[[ Data for the task open ]]
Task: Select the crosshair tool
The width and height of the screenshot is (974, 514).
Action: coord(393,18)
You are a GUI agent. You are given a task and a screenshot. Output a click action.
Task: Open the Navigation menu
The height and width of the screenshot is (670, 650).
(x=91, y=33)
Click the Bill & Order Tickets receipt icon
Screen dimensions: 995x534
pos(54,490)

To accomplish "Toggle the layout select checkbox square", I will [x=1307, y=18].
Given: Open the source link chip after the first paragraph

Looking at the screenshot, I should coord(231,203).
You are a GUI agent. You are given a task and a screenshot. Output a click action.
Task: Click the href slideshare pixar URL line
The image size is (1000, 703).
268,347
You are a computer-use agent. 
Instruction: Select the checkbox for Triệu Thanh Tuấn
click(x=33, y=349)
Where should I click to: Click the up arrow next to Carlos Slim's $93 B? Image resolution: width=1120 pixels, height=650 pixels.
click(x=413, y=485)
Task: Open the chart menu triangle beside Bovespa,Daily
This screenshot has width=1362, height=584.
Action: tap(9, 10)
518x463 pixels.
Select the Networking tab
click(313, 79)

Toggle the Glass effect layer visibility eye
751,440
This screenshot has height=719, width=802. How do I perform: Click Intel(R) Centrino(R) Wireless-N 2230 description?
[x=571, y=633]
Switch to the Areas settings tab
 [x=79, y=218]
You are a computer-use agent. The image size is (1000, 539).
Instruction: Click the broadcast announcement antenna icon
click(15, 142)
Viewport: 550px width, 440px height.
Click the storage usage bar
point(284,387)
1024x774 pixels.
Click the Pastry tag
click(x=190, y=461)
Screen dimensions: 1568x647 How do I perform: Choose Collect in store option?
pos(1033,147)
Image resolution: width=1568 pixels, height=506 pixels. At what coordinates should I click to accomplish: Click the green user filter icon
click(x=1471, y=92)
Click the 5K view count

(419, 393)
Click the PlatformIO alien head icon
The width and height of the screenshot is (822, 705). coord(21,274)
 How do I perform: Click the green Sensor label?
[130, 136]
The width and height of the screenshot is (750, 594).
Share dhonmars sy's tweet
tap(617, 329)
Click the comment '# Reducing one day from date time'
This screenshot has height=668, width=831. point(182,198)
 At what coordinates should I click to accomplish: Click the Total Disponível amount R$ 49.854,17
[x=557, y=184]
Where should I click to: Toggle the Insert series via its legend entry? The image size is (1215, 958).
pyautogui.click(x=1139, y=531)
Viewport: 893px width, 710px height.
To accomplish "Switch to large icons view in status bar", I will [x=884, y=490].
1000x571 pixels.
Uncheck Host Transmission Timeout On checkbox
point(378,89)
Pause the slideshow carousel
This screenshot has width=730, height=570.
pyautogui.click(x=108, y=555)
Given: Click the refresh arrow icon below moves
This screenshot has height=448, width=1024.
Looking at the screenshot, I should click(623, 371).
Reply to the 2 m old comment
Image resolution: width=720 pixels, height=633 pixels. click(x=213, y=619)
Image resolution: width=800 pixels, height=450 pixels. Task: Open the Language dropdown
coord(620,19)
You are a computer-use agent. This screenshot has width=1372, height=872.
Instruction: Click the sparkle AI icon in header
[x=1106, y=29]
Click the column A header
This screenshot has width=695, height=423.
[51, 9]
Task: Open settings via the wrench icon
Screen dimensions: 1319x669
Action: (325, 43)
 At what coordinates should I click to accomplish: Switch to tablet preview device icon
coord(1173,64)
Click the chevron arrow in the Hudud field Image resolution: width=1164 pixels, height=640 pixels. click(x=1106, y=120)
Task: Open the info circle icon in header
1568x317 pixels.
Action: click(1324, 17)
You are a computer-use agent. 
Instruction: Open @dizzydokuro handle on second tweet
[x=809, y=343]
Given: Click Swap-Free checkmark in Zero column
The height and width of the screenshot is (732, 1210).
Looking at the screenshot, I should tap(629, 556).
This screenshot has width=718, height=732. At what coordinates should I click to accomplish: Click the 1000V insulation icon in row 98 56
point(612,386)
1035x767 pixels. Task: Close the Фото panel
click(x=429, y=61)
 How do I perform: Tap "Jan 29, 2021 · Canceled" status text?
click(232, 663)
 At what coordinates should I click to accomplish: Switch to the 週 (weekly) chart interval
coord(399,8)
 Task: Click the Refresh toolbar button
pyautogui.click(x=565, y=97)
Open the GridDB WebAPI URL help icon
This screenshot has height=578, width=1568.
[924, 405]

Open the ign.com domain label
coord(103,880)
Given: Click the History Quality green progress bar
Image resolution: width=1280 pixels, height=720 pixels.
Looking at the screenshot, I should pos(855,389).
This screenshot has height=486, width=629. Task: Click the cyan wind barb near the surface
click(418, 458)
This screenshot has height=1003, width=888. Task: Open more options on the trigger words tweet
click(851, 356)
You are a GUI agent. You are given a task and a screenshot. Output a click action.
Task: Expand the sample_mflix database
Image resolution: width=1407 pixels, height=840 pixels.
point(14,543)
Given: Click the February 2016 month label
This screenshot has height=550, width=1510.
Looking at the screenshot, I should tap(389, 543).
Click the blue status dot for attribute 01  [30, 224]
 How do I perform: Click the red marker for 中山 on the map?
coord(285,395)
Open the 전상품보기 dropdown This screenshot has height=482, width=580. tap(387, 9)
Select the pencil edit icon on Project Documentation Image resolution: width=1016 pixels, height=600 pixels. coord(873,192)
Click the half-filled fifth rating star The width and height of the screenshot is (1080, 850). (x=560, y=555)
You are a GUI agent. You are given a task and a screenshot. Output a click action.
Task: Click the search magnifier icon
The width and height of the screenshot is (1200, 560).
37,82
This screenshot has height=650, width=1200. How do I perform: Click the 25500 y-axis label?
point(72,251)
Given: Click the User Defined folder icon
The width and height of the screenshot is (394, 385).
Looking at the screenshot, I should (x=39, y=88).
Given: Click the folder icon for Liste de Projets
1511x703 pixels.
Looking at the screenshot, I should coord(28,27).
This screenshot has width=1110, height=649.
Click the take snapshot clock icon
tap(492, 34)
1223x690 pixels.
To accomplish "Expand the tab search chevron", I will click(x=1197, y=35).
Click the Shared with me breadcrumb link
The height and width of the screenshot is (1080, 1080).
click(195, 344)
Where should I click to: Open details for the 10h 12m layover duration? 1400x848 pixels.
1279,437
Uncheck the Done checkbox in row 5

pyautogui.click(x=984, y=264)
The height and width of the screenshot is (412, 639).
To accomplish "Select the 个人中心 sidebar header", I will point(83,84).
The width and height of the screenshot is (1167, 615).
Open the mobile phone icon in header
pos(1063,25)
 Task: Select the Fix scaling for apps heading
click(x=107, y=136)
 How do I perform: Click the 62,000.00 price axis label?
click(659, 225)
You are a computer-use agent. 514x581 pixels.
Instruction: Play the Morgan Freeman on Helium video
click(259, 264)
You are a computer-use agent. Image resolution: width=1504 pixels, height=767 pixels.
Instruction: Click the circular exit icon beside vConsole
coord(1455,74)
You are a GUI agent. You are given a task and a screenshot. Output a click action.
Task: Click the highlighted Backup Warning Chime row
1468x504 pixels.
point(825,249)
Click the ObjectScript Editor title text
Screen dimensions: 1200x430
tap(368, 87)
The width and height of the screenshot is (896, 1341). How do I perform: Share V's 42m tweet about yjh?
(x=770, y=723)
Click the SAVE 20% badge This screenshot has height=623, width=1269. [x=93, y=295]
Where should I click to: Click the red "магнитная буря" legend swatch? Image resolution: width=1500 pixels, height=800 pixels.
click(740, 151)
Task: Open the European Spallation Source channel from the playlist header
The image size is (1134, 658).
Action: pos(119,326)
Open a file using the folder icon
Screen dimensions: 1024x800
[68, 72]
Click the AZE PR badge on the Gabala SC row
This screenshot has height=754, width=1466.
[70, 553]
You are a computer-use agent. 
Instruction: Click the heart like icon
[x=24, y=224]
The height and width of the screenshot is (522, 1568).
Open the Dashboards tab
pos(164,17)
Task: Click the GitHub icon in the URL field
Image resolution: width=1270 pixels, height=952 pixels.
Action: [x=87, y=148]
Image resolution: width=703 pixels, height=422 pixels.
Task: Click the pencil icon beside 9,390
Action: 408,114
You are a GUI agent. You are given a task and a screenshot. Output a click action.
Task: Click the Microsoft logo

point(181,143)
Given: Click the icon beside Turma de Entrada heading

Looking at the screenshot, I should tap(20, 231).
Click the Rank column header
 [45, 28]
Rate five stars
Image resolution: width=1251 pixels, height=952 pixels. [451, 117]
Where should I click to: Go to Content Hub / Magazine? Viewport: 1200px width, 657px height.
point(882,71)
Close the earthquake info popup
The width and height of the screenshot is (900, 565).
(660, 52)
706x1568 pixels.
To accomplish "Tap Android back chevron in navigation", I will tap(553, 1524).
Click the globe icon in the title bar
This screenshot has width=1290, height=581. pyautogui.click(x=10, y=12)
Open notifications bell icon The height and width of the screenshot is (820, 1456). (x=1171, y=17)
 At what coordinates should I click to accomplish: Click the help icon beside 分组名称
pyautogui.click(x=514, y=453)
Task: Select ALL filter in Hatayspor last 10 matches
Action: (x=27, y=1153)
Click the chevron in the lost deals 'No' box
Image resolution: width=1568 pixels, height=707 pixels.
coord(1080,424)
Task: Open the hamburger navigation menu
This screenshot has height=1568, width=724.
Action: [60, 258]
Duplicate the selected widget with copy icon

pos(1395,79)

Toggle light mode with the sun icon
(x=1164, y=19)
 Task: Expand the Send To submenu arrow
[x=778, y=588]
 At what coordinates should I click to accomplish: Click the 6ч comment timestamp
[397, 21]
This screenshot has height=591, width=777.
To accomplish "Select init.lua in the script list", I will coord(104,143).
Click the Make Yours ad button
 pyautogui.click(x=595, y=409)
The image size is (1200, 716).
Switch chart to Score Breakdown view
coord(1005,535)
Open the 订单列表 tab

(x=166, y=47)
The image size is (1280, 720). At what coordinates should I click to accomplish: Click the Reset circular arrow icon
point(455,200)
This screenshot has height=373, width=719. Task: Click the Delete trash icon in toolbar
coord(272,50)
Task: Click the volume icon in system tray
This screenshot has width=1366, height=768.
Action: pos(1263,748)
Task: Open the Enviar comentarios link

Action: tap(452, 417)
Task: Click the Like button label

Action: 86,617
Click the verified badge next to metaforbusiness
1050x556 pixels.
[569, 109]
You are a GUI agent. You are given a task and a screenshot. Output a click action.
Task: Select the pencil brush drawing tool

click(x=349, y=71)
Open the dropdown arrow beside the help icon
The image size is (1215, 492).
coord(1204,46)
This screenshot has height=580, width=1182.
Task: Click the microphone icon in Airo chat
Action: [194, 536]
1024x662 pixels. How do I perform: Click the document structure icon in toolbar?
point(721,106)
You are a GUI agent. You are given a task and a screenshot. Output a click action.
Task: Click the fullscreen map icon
[[ Data for the task closed ]]
# What is expected
From the data above, copy each line that has the string "chevron".

# Expected output
Click the chevron arrow in the Hudud field Image resolution: width=1164 pixels, height=640 pixels. click(x=1106, y=120)
To accomplish "Expand the tab search chevron", I will click(x=1197, y=35).
To accomplish "Tap Android back chevron in navigation", I will tap(553, 1524).
Click the chevron in the lost deals 'No' box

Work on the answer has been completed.